Expression and activation of caspase-3/CPP32 in CD34+ cord blood cells is linked to apoptosis after growth factor withdrawal

Objective Caspase-3/CPP32, a member of the interleukin-1 converting enzyme (ICE) family, is considered an executioner protease in mammalian cells during apoptosis. Although expression and activation of caspase-3/CPP32 protein have been studied in many tissues and leukemia cell lines, this has not been explored in primitive hematopoietic CD34+ cells. In this study, we evaluated expression and activation of caspase-3/CPP32 protein in CD34+ cells from cord blood (CB) during apoptosis induced by growth factor deprivation. Methods Reverse transcriptase–polymerase chain reaction (RT-PCR), Western blot, and flow cytometry analysis were used in this study to determine the expression of caspase-3/CPP32 in CD34+ CB cells during apoptosis. Results Our results demonstrated that caspase-3/CPP32 mRNA was constitutively expressed at a very low level in freshly isolated CD34+ cells. Expression of caspase-3/CPP32 mRNA and protein was upregulated when these cells were first expanded in suspension culture with growth factors for 3 days.
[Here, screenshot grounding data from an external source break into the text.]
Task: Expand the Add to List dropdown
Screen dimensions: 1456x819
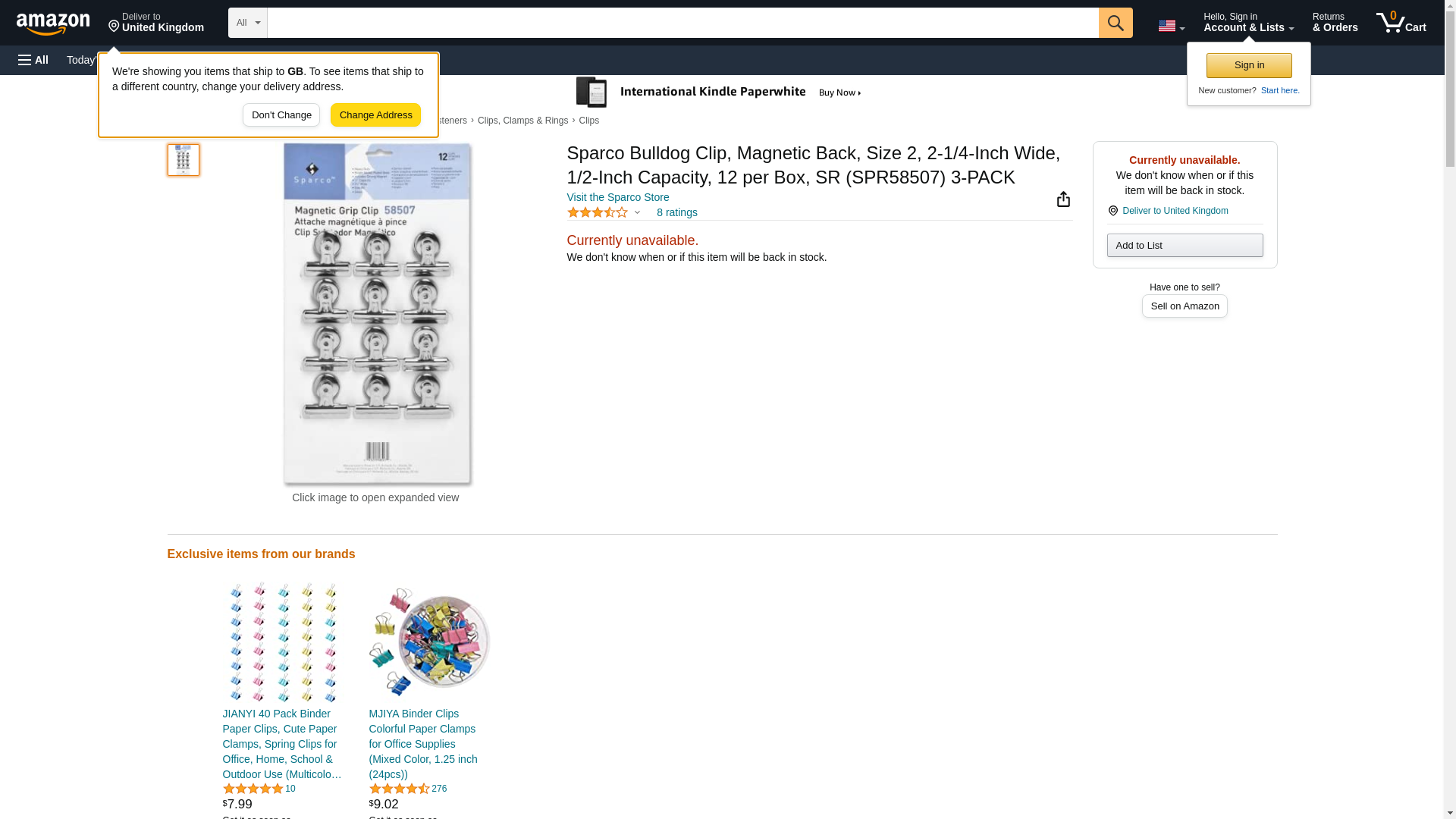Action: tap(1184, 246)
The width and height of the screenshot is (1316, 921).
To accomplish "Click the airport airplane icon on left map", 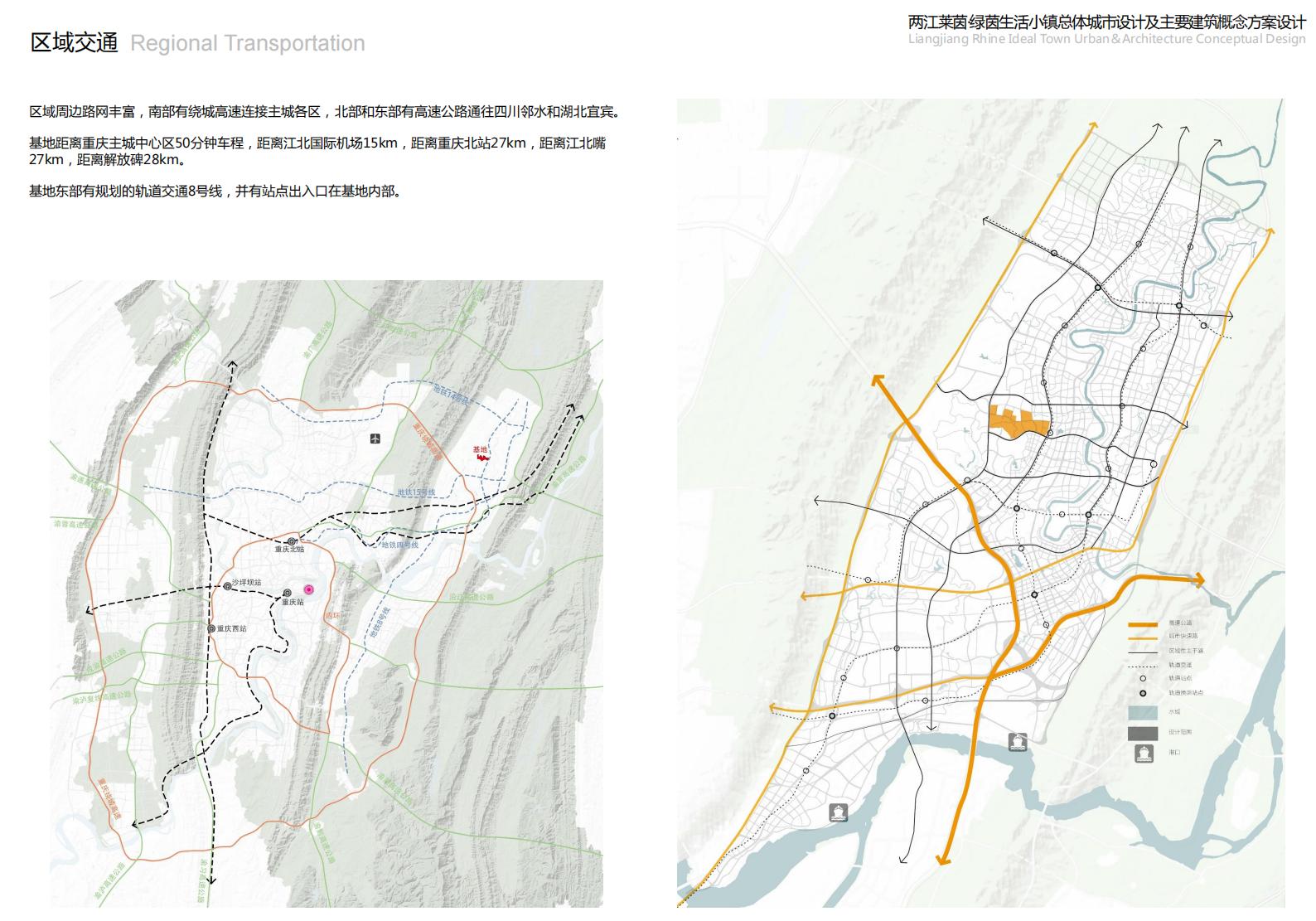I will point(375,439).
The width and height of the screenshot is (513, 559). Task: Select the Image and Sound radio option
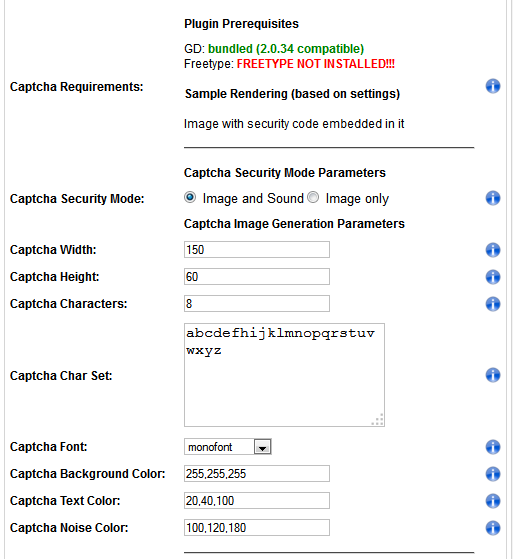tap(190, 197)
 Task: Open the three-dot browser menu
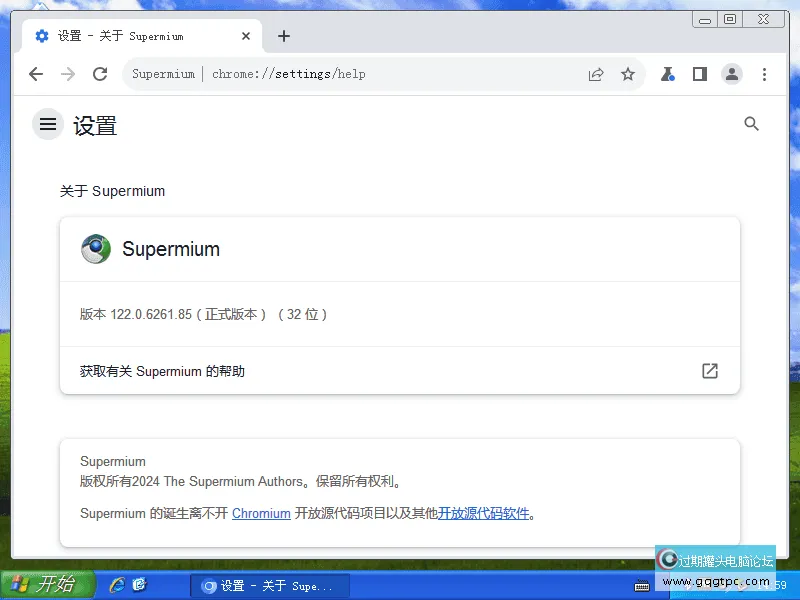pos(764,73)
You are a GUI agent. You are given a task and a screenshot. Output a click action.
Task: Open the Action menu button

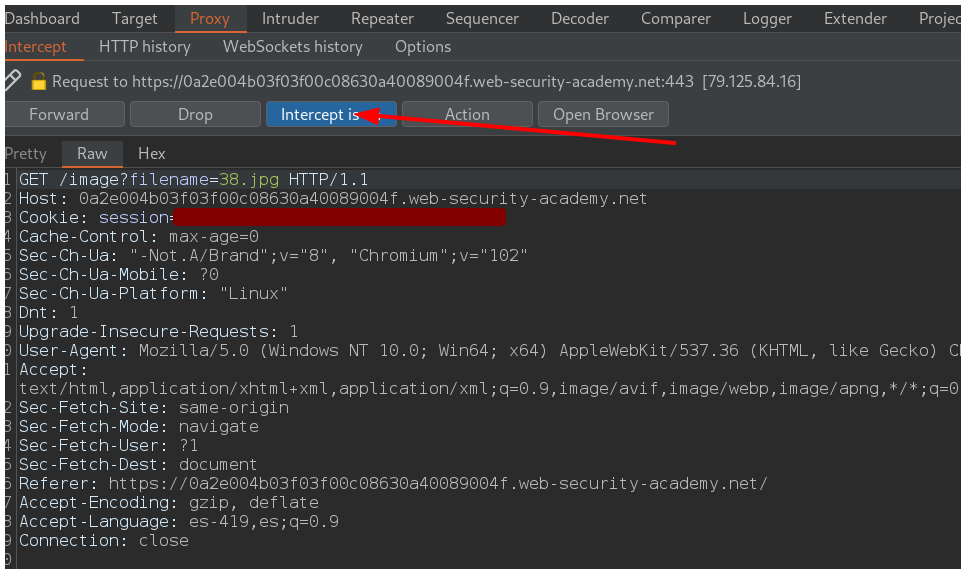click(467, 115)
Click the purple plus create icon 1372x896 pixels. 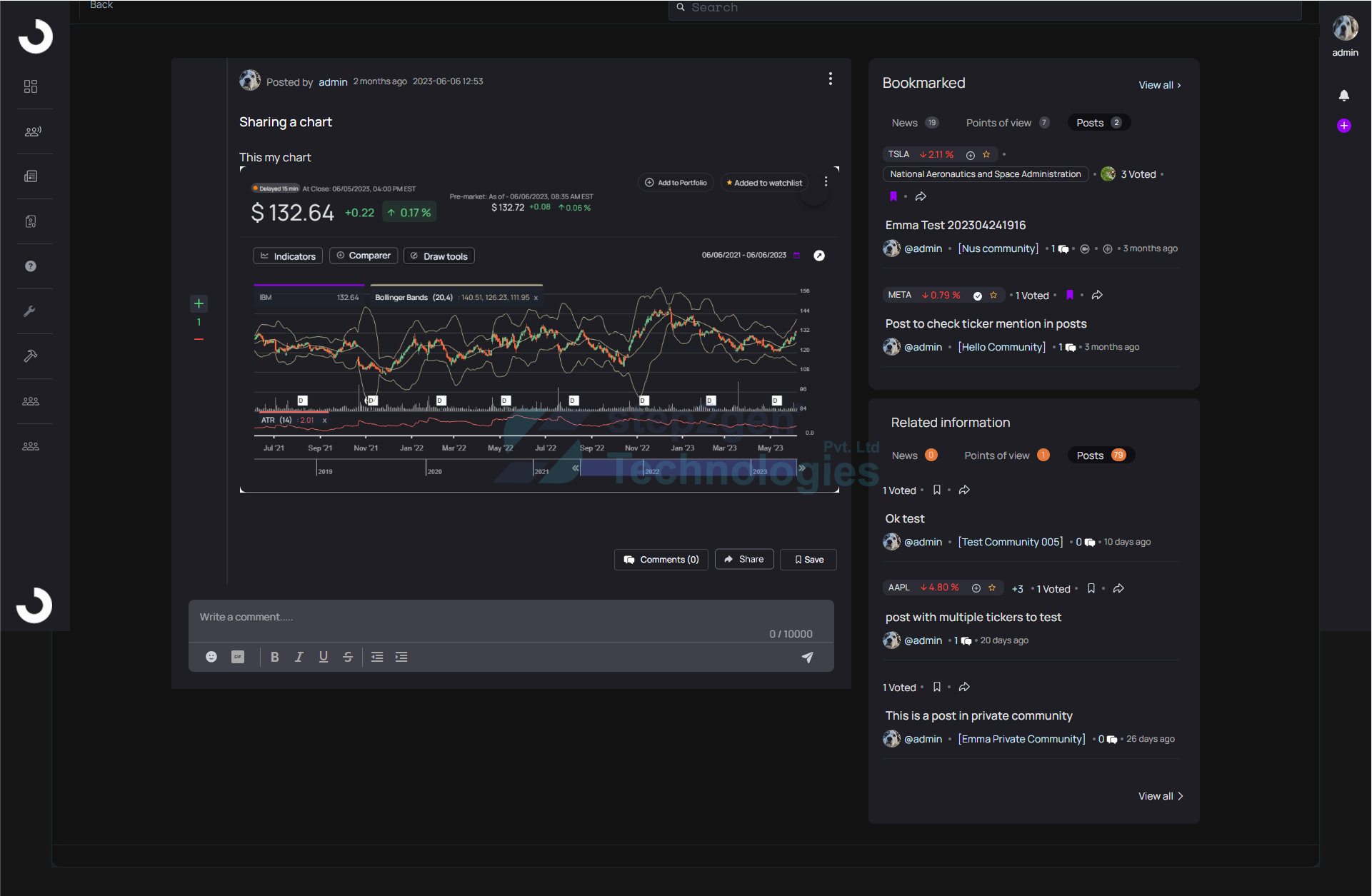(x=1343, y=126)
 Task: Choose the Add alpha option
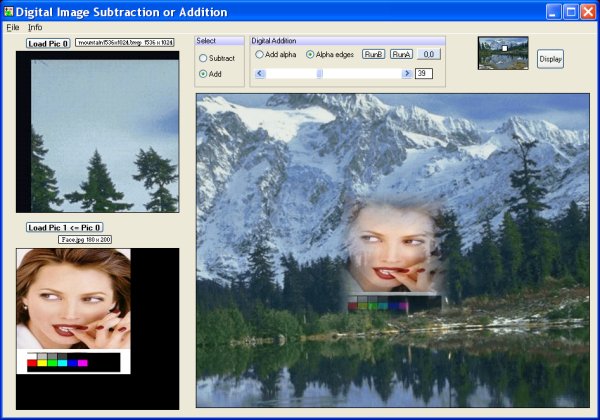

However, only the 32 kDa inactive caspase-3/CPP32 proenzyme was detected in the freshly isolated CD34+ cells and after 3 days expansion with cytokines. Within 12 hours after growth factor withdrawal from expanded cells caspase-3/CPP32 was activated and a cleavage 20 kDa protein was detected; a poly(ADP-ribose) polymerase (PARP) was cleaved by activated caspase-3/CPP32. Activation of caspase-3/CPP32 and apoptosis upon growth factor withdrawal were inhibited/reduced by the caspase inhibitors, z-VAD-fmk and DEVD-CHO. Conclusion These results demonstrate that caspase-3/CPP32 is involved in apoptosis of primitive CB CD34+ cells but may not be the only mechanism involved.